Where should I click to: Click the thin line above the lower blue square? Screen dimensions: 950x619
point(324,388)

────────

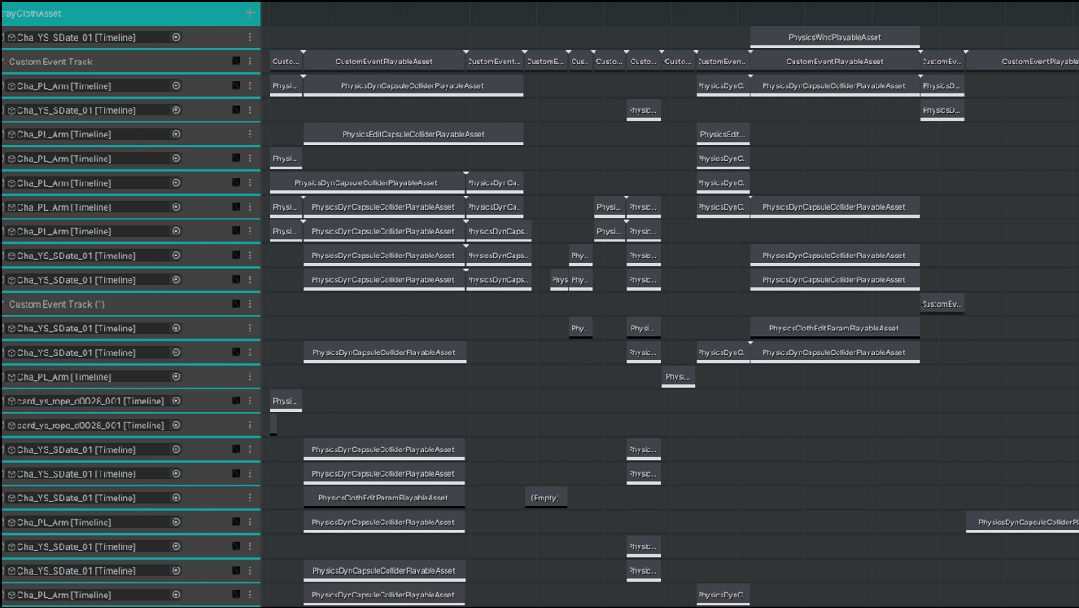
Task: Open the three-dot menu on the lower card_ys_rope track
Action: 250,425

────────

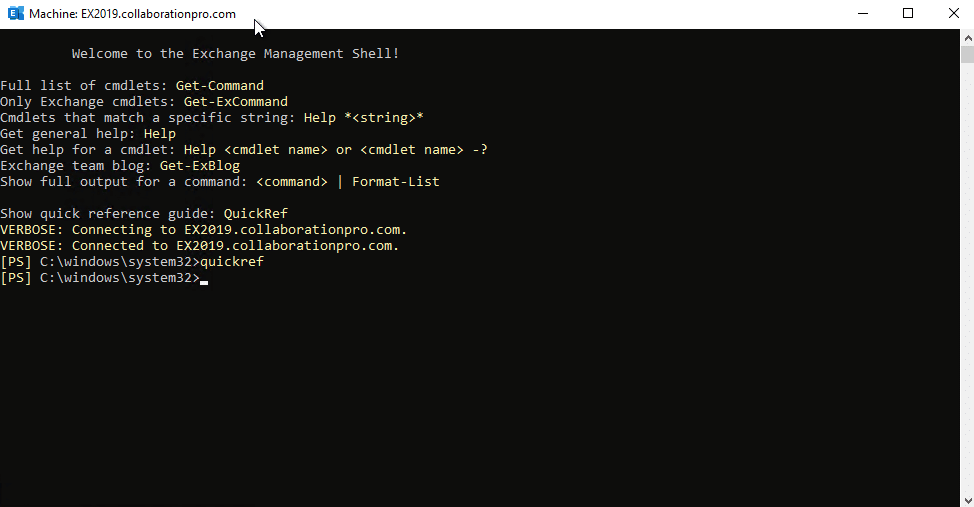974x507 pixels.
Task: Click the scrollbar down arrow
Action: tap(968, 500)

────────

→ **Exercise brief**:
Copy out the records from the line containing "Where should I" through the line containing "point(324,388)", including both of those lines, and nothing else.

→ **Output of the task**:
Where should I click to: Click the thin line above the lower blue square? Screen dimensions: 950x619
point(324,388)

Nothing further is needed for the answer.